The knock against Neil Simon, before he started writing "serious" comedies, was that his plays were just a string of gags. Several Simon comedies -- especially "The Odd Couple" -- were very funny. But with "The Sunshine Boys" -- the first nonmusical at Northport's Engeman Theater in a season and a half -- gags are the lifeblood of its title characters.

"You know what your problem was, Willie? You took the jokes too seriously." That's the diagnosis of Al Lewis, former partner in comedy with Willie Clark. The septuagenarians known as Lewis and Clark haven't spoken to each other in 11 years -- since Lewis announced he was retiring. Willie wasn't ready to retire. His agent-nephew Ben tries to keep Willie engaged. Every Wednesday, he brings him a copy of Variety. He delivers scripts and arranges auditions for commercials. But Willie can't remember the product's name. Frito what?

This time, Ben has big news. CBS is doing a special on vaudeville-era comics. They want Lewis and Clark to perform one of their classic skits.

"I'm busy," Willie says.

"Doing what?" Ben says.

"Saying no!"

Willie eventually relents, and the geezer comics rehearse in Willie's messy Upper West Side hotel apartment (set by Jonathan Collins, complete with a dial telephone and remoteless TV; period costumes by Tricia Barsamian). It's 1972. Milton Berle, Bob Hope and Lucille Ball -- all of whose names are dropped -- are still alive, as are Jack Albertson and Sam Levene, who starred as Broadway's original "Sunshine Boys," and Walter Matthau and George Burns, who played them in the movie.

At the Engeman, Lewis and Clark are brought to life by a pair of Broadway veterans who portrayed a pair of Yiddish comics last season in "The People in the Picture."

Lewis J. Stadlen plays irascible Willie as if he forgot that he couldn't remember.
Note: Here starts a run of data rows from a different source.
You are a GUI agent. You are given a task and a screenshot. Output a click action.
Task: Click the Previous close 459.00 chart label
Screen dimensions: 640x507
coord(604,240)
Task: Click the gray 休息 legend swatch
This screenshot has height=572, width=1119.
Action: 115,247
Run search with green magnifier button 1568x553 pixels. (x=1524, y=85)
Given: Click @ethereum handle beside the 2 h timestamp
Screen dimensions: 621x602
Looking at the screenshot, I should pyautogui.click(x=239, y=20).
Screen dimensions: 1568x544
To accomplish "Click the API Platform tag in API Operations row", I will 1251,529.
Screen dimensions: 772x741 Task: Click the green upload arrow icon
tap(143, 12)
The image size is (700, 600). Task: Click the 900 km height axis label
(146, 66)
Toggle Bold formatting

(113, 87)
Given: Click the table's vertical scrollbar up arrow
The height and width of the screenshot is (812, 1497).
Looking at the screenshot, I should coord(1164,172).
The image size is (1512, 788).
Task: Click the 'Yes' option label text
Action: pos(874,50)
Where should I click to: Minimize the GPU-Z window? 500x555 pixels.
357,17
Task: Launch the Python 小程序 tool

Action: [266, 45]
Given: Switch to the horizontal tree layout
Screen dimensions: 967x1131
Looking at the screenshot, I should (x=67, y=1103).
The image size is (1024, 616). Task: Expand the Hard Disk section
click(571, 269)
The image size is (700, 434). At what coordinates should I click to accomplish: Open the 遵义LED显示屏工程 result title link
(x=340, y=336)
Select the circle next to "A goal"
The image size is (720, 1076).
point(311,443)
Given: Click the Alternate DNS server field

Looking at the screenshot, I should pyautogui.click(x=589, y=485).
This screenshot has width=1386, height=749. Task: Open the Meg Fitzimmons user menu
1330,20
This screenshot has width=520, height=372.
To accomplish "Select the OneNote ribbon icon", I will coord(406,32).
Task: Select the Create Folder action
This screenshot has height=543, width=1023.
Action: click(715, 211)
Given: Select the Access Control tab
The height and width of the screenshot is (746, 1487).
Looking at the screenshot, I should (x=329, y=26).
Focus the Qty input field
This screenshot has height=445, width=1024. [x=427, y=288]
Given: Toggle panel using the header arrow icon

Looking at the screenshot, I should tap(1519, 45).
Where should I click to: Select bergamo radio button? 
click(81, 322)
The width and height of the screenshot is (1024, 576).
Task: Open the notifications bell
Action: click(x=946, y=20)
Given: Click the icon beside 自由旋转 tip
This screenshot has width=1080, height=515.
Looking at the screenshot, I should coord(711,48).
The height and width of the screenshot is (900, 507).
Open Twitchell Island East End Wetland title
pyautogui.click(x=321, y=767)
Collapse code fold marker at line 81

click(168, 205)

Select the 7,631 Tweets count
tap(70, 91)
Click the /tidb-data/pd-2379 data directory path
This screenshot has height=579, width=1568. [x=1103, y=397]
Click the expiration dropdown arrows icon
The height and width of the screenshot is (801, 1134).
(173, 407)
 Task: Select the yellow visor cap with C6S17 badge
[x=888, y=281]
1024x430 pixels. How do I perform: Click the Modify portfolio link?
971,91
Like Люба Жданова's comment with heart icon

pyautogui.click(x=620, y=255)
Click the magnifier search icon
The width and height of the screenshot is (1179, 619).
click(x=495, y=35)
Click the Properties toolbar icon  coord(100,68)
As directed by BT McNicholl, Stadlen's Willie is sharp as a tack when it comes to cracking jokes -- it's his Geritol youth serum -- or rhapsodizing on why words with a K are funny.

Chip Zien as his more reserved partner plays the passive-aggressive with a convincing "Who me?" shrug -- a fine foil for Stadlen's parry. Their doctor-patient skit crackles with over-the-top humor -- like old-time religion with cleavage (sketch nurse Christina Calph).

Frank Vlastnik as Ben, the role Stadlen originated on Broadway 40 years ago, makes a comically harried straight man.

If you like Neil Simon at his joke-churning best, "Boys" will be your sunshine.

WHAT Neil Simon's "The Sunshine Boys"

WHEN | WHERE 8 p.m. Wednesday-Friday, 3 and 8 p.m. Saturday, 2 and 7 p.m. Sunday, through March 25, at the John W. Engeman Theater at Northport, 250 Main St.